The first six months of this year have sure been different than almost anyone would have expected.
Many people are settling down and can see a path forward, although there’s incredible uncertainty in terms of what the next six months will look like:
- Is there going to be another round of this virus?
- What’s going to happen to the economy?
- How are we going to interact with humans in the workplace or in public?
- How you plan effectively when in the middle of chaos?
The reality is that there’s always potential for a degree of chaos around the corner – it just feels very different when you’re right in the middle of it.
So how do we thrive in times of uncertainty, and how do we plan? We need to be better prepared and to plan better. Here’s one of my favourite quotes:
“Victorious warriors win first and then go to war, while defeated warriors go to war first and then seek to win” – Sun Tzu, The Art of War
Because there are many different scenarios that can play out, having done your best planning helps you anticipate many of them – and the ones most relevant to you. But no matter what, you need to remain agile and able to adapt quickly to different circumstances.
The ABC’s of Planning
When people talk about Plan B, they usually mean a back-up plan for when things don’t go well. But I believe you need to have a plan for when things go well so that you are ready to move on opportunities. You need Plan A, B and C, so as you reflect on your plan for the next quarter, and set goals that are the most important, think about all three versions:
- A – Accelerated – When things go in your favour
- B – Baseline – Your best guess of what’s going to happen
- C – Cautious – When things don’t go as well.
There’ll be triggers – for example, needing to hire more people or decreasing staff, buying or reducing inventory, payments to creditors or issues with your next acquisition.
And always know your direction and aspirations, the vision that drives you: your purpose and BHAG (Big Hairy Audacious Goal, à la Jim Collins) that give you calibration and point your mind in the right direction.
So, you have a strategic plan that fills the gaps in between, and right down to what you are going to do on a quarterly basis. You just need the ability to scale your plans up or down based on what actually happens over the next six months in order to manage your businesses properly.

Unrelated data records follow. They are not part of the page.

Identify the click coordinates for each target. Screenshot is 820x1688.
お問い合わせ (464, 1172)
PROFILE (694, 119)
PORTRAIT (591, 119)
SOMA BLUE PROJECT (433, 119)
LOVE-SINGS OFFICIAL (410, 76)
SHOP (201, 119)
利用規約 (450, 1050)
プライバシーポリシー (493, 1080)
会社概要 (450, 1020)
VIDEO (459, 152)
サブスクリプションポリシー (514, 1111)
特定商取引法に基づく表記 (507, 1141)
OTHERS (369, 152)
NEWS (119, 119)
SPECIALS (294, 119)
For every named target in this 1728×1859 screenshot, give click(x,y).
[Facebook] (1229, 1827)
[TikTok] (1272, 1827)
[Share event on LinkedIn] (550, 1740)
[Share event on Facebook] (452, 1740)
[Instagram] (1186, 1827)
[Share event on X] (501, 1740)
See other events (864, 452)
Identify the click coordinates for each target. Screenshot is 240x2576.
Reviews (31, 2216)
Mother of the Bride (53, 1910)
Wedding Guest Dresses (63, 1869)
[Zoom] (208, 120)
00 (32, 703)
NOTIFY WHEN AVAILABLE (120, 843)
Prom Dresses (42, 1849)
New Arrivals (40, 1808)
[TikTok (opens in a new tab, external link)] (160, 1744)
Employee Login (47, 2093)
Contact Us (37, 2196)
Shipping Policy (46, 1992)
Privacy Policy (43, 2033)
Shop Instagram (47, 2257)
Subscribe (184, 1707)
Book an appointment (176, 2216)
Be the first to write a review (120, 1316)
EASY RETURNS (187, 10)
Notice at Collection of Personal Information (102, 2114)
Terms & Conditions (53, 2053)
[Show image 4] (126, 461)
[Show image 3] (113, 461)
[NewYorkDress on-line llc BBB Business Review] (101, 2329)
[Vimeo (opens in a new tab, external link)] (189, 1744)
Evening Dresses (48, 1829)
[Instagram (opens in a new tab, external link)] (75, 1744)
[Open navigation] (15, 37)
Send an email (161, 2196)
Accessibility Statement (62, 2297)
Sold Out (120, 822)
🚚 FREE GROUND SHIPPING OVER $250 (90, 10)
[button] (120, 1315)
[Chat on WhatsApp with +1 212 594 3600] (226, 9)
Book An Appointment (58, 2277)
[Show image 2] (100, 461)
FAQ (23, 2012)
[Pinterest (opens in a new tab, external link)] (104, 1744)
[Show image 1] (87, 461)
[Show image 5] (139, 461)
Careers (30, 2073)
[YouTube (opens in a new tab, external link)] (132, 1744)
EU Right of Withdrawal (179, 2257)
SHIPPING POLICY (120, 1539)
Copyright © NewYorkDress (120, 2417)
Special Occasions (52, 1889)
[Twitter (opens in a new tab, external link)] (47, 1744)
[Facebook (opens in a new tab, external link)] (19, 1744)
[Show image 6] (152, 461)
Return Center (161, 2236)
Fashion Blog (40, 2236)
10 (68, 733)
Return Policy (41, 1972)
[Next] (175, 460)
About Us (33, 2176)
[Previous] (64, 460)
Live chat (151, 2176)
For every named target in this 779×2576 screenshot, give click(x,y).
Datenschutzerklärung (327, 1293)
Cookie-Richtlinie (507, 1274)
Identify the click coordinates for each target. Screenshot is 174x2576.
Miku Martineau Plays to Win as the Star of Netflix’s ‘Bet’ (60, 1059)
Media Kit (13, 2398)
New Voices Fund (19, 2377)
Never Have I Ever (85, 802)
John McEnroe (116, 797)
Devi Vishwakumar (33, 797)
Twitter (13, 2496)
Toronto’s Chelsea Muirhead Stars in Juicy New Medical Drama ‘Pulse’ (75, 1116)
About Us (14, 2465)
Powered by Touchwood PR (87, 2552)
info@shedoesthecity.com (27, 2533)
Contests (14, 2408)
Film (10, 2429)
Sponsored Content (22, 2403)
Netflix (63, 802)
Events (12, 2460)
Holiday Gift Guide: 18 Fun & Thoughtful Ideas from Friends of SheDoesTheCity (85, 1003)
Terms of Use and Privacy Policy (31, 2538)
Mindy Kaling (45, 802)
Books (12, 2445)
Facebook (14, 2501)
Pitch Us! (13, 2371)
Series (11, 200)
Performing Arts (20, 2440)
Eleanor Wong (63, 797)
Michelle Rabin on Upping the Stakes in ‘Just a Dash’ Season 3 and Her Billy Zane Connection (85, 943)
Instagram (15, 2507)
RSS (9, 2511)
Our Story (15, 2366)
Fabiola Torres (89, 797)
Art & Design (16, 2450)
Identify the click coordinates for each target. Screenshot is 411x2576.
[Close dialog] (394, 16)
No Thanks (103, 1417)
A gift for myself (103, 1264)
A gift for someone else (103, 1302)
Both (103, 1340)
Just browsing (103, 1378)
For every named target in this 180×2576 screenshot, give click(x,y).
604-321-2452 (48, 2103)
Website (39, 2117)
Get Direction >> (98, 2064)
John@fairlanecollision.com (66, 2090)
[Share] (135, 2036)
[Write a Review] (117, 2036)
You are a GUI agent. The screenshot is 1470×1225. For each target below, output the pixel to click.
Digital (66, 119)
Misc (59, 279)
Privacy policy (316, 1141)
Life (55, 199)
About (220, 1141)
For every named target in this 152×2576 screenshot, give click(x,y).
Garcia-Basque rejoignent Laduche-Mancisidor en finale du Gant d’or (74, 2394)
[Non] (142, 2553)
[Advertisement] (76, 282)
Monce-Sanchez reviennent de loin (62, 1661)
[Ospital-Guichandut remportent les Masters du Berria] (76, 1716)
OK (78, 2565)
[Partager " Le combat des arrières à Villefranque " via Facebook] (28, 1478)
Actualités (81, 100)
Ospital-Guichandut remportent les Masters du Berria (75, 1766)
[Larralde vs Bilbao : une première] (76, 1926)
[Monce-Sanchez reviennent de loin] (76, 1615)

It’s about operating with more options built into your plans.
That said, staying nimble with your plans is more important. Working with many great entrepreneurs, I’ve noticed that many of them like to let the system run loose – meaning that they have a plan, but they always have a couple of doors open, in different directions, so that they can make changes very quickly.
They and their teams are very committed to the plans they have on annual, quarterly and sometimes monthly basis; but if there’s a willingness to change direction or decisions, they are prepared and willing to make those calls.
One of the companies that we work with has been very, very fortunate so find some tremendous opportunities in the middle of this COVID chaos. Because of how their business is booming, they are able to hire more people, but they’ve taken a different approach. Normally, when they hire people, they expect them to work for three, five or 10 years. Now, they’re hiring people with the expectation that it could be three months – or three, five or 10 years. Meaning that they are gearing up to be much more flexible, based on what changes in the marketplace.
This is also why many people move to outsourcing, temporary employees or other flexible models, which allow them to adapt quickly.
Another client needed to lay off people and now, as their business is coming back and getting better, their short-term plan is to not hire people back, yet; but to find additional productivity and efficiency. They are offering more work to their existing team – either paying them overtime or giving them additional time off in their slow season. And their team is much more creative, naturally putting more energy into things that matter most, letting projects slip in the nice-to-do category or busy work. If the market changes or their business slips, they don’t have to lay off, again, because they know it’s hard on their culture.